Volcker’s high interest
rate policy caused the dollar to rise in the foreign exchange market,
making US exports less competitive, but US investment overseas less
expensive. The rise in import prices was moderated by lower profit
margins made affordable to foreign importers whose dollar earning now
was worth more in local currencies.
Instead of restructuring
the US economy and to reform the terms of globalized trade to address
a mounting structural US trade deficit, Treasury Secretary James
Baker under President Reagan took the easy way out and engineered the
Plaza Accord on September 22, 1985
to push the dollar down by coordinated intervention by the central
banks of US, Japan and Germany, France and Britain. Two weeks
earlier, on September 6, the Fed had raised the Fed Funds Rate target
25 basis points to 8% from 7.75% set mid-July, putting upward
pressure on the dollar as the Treasury was trying to push the dollar
down.
The Plaza Accord when finally put in place pushed the
Japanese yen down by over 50% against the dollar with central bank
intervention. But it had little discernable effect on the US
trade deficit. It did
allow the US to
export deflation to Japan to
use the dollar’s low exchange rate to boost up US asset
value nominally. The Plaza Accord decoupled dollar interest rates
from the exchange value of the dollar and also decoupled the
traditional link between rising interest rates and falling equity
prices.
Time Magazine reported on January 26, 1987 that
John Makin, director of fiscal-policy studies at Washington’s
American Enterprise Institute, argued that the value of the dollar
was “totally irrelevant. If the budget deficit isn’t
going to improve very much, the trade deficit isn’t either.”
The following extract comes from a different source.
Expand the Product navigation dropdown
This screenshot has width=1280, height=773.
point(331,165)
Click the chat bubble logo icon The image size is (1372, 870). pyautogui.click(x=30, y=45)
Sidney Jones, an economist at the Brookings Institution, also warned
of a danger if the dollar’s exchange rate continued to serve as
the main instrument for altering the trade balance: the risk that the
US inflation rate,
about 2% in 1986, would flare up. “Once those import prices do
go up, then you can get away with increasing domestic prices. That's
probably a greater inflation risk than simply the increase in the
price of imported goods,” Jones was quoted as saying. Yet the
House passed a highly restrictive omnibus trade bill, but it stalled
in the pro-trade Republican-controlled Senate.